-- Exercise --
Type out every line of the data again, exactly.

━━ Given data ━━

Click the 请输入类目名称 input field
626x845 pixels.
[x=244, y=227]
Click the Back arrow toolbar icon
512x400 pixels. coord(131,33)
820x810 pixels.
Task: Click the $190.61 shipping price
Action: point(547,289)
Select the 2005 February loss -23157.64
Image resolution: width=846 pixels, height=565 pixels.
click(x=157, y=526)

━━━

-- Your response --
Click the 请输入类目名称 input field
626x845 pixels.
[x=244, y=227]
Click the Back arrow toolbar icon
512x400 pixels. coord(131,33)
820x810 pixels.
Task: Click the $190.61 shipping price
Action: point(547,289)
Select the 2005 February loss -23157.64
Image resolution: width=846 pixels, height=565 pixels.
click(x=157, y=526)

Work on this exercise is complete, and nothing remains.